As for Scott P.: I think he would have been a senior when I started high school, and therefore might have crossed paths with MrbigloverLarry C.  I knew many Scotts in high school, I think, including one who's one of the few I've stayed in touch with over the many intervening years while others I went to school with were forgotten.  But the thing that draws one's attention, of course, is his profile picture, which consists of a kind of smiley face assembled out of three handguns and an array of what appears to be nine clips.  I have to admit, this doesn't exactly convey to me that Scott P. is anyone I want to stay in touch with.  I hope this doesn't sound like a typical pansy liberal intellectual-type's prejudice against guns or whatever; it's just that when the very first thing you want everybody in the world to know about you or associate you with is the three pistols and relatively copious amounts of ammunition you may or may not be carrying around, well... it doesn't instill confidence, much less bravery.  A perfectly reasonable profile pic of yourself wearing camouflage and an orange vest while sporting a rifle would convey that you are a hunter, that you like hunting and being outdoors and shooting things, and one can hardly object to that unless you're out of season without a license, or you're hunting castaways on your foreboding private isle o'mystery; for that matter, a profile pic showing you at the range with your goggles and pistol is hardly objectionable even if I have reservations about the utility of hobbyist target shooting.  And needless to say, a photograph of yourself armed in civilian or military uniform, as a law enforcement officer or soldier, seems completely unobjectionable as well.

But a smiley face of small arms... I have to confess, Mr. P., this doesn't conjure up associations with healthy outdoorsmanship, lawful hobbying, or service; it rather suggests somebody in his basement lasciviously stroking his chrome and hoping somebody breaks in soon or for the abrupt collapse of Western civilization if he's really, really lucky.  Zombies or graboids might be beyond all realistic hope, but a man can dream.  Actually, lasciviously keeping one's gun porn in the basement is a best case imagining; one also readily imagines Mr. Smiley Face strapping on his bulletproof vest and strolling down to the local multiplex or schoolyard, sorry.

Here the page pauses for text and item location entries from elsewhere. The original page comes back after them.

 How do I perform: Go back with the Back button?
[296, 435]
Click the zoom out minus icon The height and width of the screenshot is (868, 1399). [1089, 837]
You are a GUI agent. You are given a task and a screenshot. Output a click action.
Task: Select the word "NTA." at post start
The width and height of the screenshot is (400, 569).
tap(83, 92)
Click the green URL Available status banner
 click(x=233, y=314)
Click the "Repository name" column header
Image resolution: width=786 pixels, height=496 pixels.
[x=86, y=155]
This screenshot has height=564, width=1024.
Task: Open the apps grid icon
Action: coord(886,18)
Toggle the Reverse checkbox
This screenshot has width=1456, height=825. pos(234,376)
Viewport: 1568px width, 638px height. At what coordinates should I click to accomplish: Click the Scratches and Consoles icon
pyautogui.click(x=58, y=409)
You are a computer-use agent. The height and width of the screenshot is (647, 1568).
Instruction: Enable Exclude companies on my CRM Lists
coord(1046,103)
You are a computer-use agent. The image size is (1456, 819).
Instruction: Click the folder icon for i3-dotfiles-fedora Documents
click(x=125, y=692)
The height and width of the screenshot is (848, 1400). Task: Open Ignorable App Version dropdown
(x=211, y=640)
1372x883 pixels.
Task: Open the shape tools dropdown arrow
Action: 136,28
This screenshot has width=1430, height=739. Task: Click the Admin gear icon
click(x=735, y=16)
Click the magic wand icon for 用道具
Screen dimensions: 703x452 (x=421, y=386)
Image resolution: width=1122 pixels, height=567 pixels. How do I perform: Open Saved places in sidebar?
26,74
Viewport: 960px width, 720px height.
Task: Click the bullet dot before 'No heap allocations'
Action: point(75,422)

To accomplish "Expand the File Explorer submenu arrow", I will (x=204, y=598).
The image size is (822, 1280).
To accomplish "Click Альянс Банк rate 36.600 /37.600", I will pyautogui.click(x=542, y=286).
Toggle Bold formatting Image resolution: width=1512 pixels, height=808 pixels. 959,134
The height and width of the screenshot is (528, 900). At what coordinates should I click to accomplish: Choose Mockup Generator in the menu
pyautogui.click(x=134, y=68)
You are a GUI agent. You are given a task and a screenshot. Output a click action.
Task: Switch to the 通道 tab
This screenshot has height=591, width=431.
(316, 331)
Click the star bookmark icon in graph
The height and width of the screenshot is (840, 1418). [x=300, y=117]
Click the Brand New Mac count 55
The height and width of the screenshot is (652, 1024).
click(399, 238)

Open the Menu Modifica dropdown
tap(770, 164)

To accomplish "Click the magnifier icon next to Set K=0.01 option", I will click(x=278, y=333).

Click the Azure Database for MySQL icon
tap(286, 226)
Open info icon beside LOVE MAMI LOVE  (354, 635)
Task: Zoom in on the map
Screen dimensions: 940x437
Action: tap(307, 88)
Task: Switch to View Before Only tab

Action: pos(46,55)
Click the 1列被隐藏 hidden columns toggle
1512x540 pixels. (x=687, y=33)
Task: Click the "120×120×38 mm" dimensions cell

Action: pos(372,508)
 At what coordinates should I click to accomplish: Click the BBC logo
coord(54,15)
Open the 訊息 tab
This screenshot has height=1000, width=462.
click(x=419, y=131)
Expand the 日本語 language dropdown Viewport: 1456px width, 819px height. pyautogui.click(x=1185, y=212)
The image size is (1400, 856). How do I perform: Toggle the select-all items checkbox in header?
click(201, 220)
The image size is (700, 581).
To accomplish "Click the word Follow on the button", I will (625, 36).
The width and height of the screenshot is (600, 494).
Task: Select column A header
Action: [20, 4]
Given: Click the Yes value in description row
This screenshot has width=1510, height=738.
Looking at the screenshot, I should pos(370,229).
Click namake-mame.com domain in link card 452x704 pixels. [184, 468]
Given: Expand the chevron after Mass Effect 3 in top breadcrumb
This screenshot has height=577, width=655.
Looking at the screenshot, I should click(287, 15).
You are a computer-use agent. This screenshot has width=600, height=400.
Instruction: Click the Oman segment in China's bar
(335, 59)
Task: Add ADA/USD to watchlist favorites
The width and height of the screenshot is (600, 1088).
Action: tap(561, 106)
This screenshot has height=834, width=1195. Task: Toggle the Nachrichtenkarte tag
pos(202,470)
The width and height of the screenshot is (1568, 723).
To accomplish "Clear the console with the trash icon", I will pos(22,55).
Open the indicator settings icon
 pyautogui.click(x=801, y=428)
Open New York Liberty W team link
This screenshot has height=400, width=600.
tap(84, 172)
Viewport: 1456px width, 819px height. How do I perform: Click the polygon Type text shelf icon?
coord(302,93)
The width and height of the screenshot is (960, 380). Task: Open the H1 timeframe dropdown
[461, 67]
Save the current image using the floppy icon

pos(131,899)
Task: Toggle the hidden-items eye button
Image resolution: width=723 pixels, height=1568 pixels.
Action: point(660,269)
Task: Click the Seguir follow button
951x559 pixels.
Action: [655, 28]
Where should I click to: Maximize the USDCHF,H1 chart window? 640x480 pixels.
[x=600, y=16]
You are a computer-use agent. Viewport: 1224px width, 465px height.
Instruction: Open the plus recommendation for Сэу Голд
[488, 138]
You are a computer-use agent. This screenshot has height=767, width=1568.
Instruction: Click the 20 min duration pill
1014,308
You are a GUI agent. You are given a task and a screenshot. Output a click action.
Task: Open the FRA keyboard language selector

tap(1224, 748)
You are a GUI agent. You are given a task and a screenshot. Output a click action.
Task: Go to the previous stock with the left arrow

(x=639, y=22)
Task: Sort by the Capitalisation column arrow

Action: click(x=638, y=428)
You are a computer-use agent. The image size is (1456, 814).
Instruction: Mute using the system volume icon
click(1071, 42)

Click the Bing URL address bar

In short, thus, we have someone I never knew but might have liked to, and someone I could have known but would rather keep out of range of.  I don't believe I'll be responding further to the request; these peers of mine are strangers, or ought to be.








Comments

Unknown said…
So, how long will the creators of classmates.com continue to not know of the existence of facebook?

I can't imagine how classmates.com is a viable business.

The spam I get, I ignore as well.
Lee I said…
Ah. I think you've put your finger on why I never got to the point of wanting to plunk down money for a deeper and more fulfilling relationship with classmates.com. I think they've finally stopped sending me even spam.
vince said…
There are a few classmates I'd like to get back in contact with, but I know how to do so if I'm ever of the mind to take that step.

High school had some good times and some bad times back in the day, and have only been to one class reunion, my most recent. It was good to see some of the people, and sad that in a class of 96, there were people that I had zero memory of, although they remembered me. But then I was the weird one, so maybe that explains why.